Vermutung der Ursächlichkeit für Anlageentscheidung
Der Bundesgerichtshof hat seine Rechtsprechung zur Haftung für fehlerhafte Kapitalanlagenprospekte durch Urteil vom 02.03.2009 (II ZR 266/07) weiter ausgeformt. Konkret ging es um die Frage, ob eine tatsächliche Vermutung besteht, dass eine fehlerhafte Prospektangabe für den Beitritt des Kapitalanlegers zu einer Kapitalanlagegesellschaft ursächlich war. Der Bundesgerichtshof äußert sich auch zu der Frage, wie eine solche Vermutung erschüttert werden könnte.
Das Beweisrecht der Zivilprozessordnung (ZPO) ist mindestens ebenso wichtig wie die Frage, ob ein bestimmter Sachverhalt überhaupt die vom Anleger begehrten Rechte begründen kann. Eine Vielzahl von Anlegerklagen scheitern daran, dass zum Beispiel eine fehlerhafte Kapitalanlageberatung nicht bewiesen werden kann (Die Beweislast liegt hier voll beim Kläger), oder aber der falsche Beklagte „erwischt“ wird (die Beweislast liegt hier meist auch beim Anleger), die Höhe des Schadens oder der Steuervorteile nicht dargestellt werden kann (Beweislast liegt auch hier zunächst beim Anleger).
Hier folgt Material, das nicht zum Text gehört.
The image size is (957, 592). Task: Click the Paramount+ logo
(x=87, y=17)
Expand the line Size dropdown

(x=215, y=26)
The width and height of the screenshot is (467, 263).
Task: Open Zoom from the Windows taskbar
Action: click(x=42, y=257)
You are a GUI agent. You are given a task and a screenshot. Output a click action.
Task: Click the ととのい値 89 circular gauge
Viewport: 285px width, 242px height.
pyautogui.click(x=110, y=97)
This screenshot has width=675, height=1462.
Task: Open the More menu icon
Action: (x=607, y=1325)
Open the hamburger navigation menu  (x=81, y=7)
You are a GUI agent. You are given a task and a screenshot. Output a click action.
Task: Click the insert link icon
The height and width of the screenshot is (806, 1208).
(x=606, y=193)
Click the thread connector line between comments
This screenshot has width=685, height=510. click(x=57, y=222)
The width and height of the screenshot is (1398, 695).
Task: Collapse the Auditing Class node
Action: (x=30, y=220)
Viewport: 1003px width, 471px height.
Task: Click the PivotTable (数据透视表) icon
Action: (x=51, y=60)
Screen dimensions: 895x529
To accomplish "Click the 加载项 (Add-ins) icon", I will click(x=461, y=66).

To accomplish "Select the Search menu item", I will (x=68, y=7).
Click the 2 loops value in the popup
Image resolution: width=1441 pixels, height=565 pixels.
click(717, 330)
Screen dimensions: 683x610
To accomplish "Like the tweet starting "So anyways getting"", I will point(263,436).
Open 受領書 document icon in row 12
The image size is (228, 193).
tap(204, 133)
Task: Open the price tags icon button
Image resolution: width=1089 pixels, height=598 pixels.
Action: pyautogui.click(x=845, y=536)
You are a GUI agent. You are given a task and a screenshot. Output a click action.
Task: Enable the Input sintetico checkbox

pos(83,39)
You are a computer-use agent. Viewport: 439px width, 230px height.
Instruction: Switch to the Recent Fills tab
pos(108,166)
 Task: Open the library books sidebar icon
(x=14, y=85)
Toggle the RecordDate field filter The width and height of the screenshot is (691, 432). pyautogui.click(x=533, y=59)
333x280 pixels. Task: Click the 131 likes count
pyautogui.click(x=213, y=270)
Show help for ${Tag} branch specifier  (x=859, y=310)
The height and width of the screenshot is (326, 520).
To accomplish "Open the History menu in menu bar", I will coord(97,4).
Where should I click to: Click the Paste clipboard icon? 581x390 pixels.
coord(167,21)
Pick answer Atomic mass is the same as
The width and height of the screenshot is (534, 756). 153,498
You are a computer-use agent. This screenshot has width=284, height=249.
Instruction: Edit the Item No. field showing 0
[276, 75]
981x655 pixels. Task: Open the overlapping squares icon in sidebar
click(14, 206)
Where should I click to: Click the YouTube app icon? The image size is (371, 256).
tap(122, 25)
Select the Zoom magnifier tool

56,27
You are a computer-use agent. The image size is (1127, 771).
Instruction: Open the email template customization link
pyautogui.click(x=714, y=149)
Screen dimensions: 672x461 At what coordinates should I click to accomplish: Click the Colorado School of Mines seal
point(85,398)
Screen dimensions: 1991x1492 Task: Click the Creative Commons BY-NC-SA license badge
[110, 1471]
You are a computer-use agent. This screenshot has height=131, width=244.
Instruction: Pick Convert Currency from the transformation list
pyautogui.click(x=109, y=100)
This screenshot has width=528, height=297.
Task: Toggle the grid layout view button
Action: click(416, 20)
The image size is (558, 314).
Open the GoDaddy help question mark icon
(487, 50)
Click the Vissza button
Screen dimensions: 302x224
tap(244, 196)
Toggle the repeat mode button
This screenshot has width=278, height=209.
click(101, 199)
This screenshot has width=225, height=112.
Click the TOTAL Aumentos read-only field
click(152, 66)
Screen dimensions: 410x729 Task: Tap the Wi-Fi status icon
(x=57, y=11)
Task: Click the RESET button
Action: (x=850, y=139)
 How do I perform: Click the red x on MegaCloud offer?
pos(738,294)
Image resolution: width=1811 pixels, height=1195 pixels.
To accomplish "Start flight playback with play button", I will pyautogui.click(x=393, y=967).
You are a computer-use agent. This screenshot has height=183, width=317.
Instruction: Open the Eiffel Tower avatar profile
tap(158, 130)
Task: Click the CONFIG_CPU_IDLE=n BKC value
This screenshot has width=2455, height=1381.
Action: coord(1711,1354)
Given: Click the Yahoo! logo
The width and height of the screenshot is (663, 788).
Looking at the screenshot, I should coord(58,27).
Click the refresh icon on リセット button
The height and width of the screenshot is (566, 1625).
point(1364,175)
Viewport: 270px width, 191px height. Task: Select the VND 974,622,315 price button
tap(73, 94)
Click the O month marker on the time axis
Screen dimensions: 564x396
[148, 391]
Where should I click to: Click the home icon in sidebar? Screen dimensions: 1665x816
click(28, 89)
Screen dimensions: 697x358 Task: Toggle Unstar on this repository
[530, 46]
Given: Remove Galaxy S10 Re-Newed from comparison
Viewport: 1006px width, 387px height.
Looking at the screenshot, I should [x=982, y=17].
Ein häufiger Streitpunkt ist die so genannte Kausalität der Falschberatung für den später eingetretenen Schaden. Auf den ersten Blick erscheint die Sache einfach: Eine fehlerhafte Aufklärung über die mit der Kapitalanlage verbundenen Risiken und Chancen muss dazu geführt haben, dass die Kapitalanlageentscheidung abgegeben wurde und so zu einem Schaden geführt hat.
Kapitalanlagegesellschaften und Vertriebe behaupten nun stets, die Risiken seien dem Anleger bekannt gewesen. Er hätte auch unterschrieben, wenn er die Risiken gekannt hätte. Oder er sei vollkommen ignorant: Die Risiken seien ihm schlichtweg egal gewesen. Oder aber, im Falle der Insolvenz der Kapitalanlagegesellschaft, die verschiedenen Risiken hätten überhaupt nicht zu der später konkret eingetretenen Insolvenz geführt. In diesem Rahmen hatte die Rechtsprechung bereits seit langem dem Anleger unter die Arme gegriffen: Im Falle einer fehlerhaften Prospektangabe bestehe eine so genannte tatsächliche Vermutung dafür, dass die fehlerhafte Prospektangabe für den Beitritt des Anlegers wesentlich sei. Ebenso geklärt ist, dass die fehlerhafte Prospektangabe später nicht dazu führen musste, dass die Kapitalanlagegesellschaft aus genau diesem Grunde Pleite gegangen ist. Entscheiden ist vielmehr, dass durch die fehlerhafte Angabe in die Meinungsbildungsfreiheit des Anlegers eingegriffen wurde und er sich kein ausreichend korrektes Bild mehr über die Risiken der Kapitalanlage machen konnte. Ob das Risiko sich nie verwirklicht hatte, war demgemäß egal.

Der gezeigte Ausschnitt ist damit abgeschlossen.